Please answer these questions from the payoff letter below:
(a) Whose attention is the letter directed to, and what is that person's title?
(b) What date does the Facility Agreement carry?
(c) What kind of entity is Delaware Street Capital Master Fund, L.P.?

Text extract
>> BEGIN
Payoff letter, dated as of February 8, 2021, by and among the Company and the lenders named therein

EX-10.1 2 ex_225425.htm EXHIBIT 10.1 ex_165063.htm

Exhibit 10.1

 

 

February 8, 2021

 

KemPharm, Inc.
1180 Celebration Blvd.

Suite 103

Celebration, FL 34747

Fax: [Intentionally Omitted]

E-mail: [Intentionally Omitted]

Attention: R. LaDuane Clifton, Chief Financial Officer

 

 

            Re:      Payoff Letter

 

Ladies and Gentlemen:

 

Reference is made to (i) the Facility Agreement, dated as of June 2, 2014 (as amended, restated, supplemented or otherwise modified to date, the “Credit Agreement”), between KemPharm, Inc., a Delaware corporation (the “Borrower” or a “Credit Party”), and Deerfield Private Design Fund III, L.P., a Delaware limited partnership (the “DPDF Lender”), Deerfield Special Situations Fund, L.P., a Delaware limited partnership (“DSS”), Delaware Street Capital Master Fund, L.P., a Cayman Islands limited partnership (“DSCM”), and the other lenders from time to time party thereto (the “Other Lenders”; the Other Lenders together with the DPDF Lender, DSS and DSCM, collectively, the “Lenders”, individually each a “Lender”), and (ii) the other Transaction Documents (as defined in the Credit Agreement) and all other documents and instruments relating thereto (together with the Credit Agreement, collectively, the “Credit Documents”).  The Lenders understand that at the Payoff Effective Time (as hereinafter defined), the Borrower expects to repay in full all of the Obligations of the Borrower and the other Credit Parties to the Lenders under or in respect of the Credit Documents (other than Surviving Obligations (as hereinafter defined)).  All undefined capitalized terms used herein shall have the meanings set forth in the Credit Agreement.
>> END
Recorded data
>> BEGIN
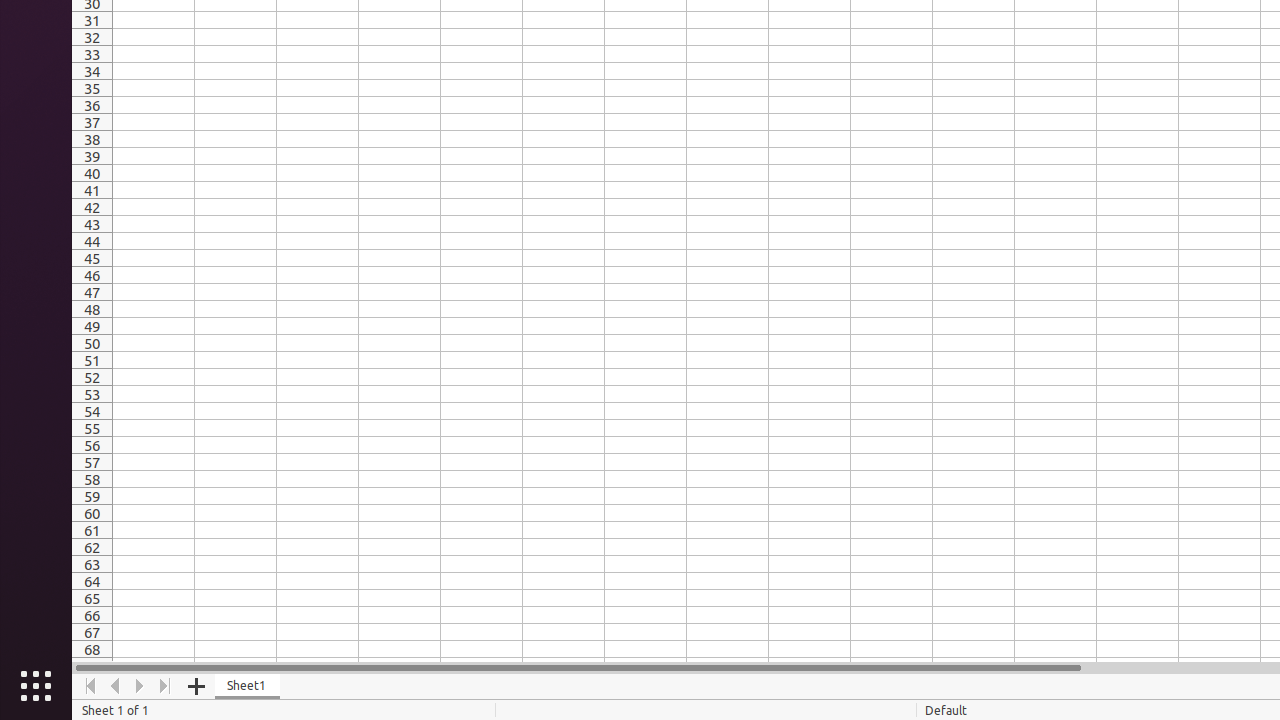 This screenshot has height=720, width=1280. I want to click on 'Move Right', so click(139, 685). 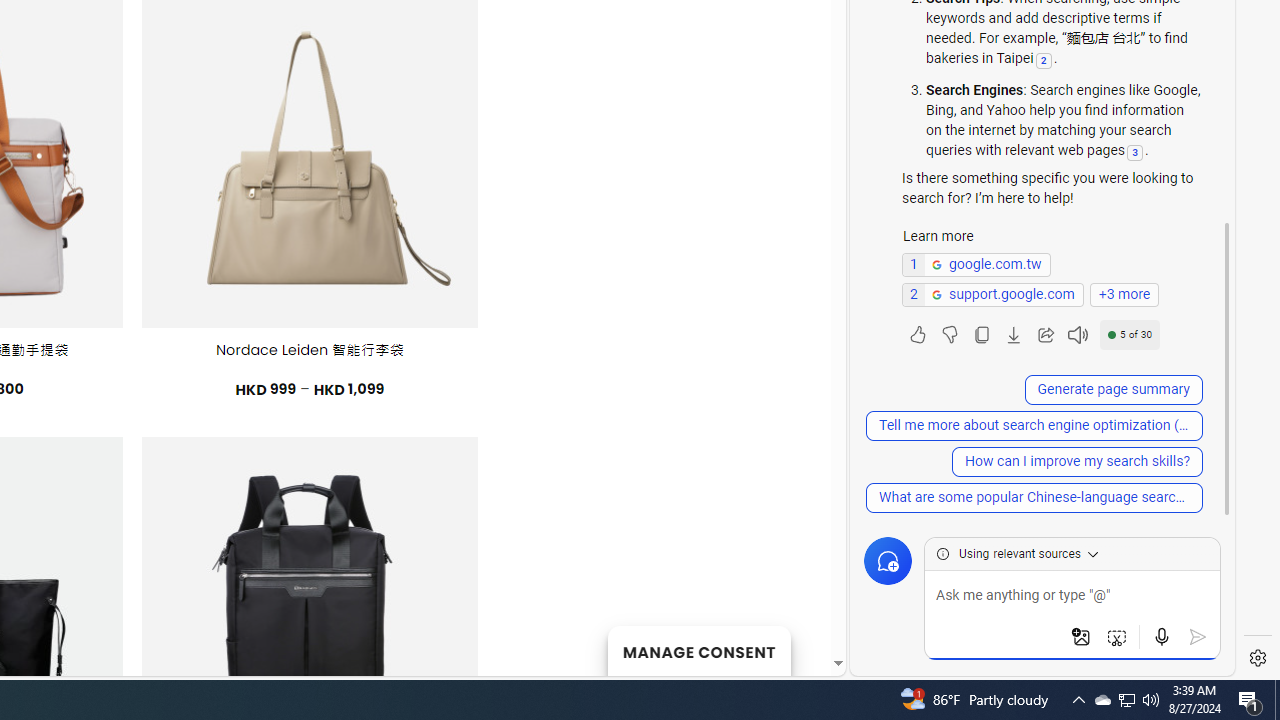 I want to click on 'MANAGE CONSENT', so click(x=698, y=650).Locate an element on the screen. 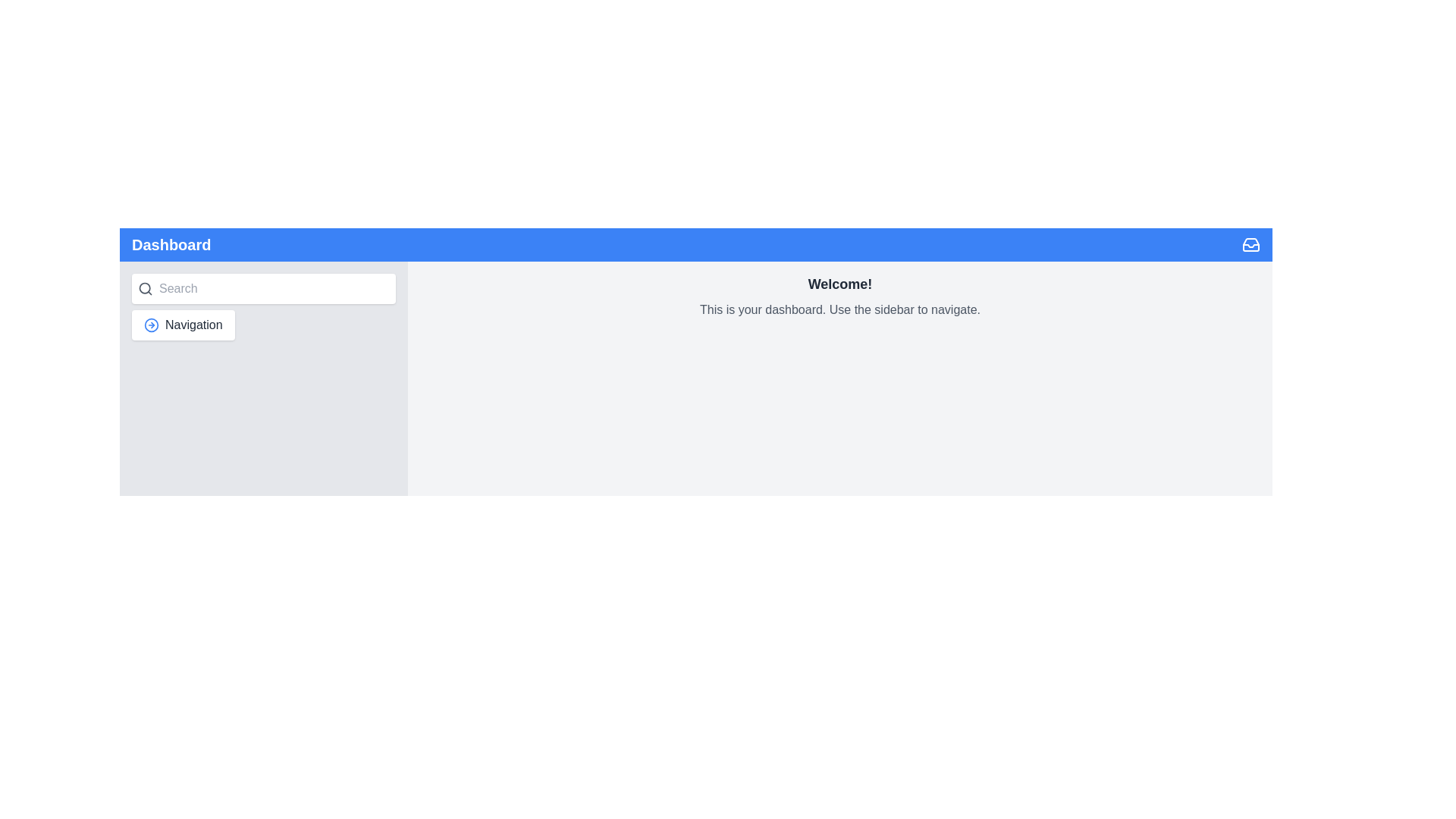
>> END
Response below
(a) R. LaDuane Clifton, Chief Financial Officer
(b) June 2, 2014
(c) A Cayman Islands limited partnership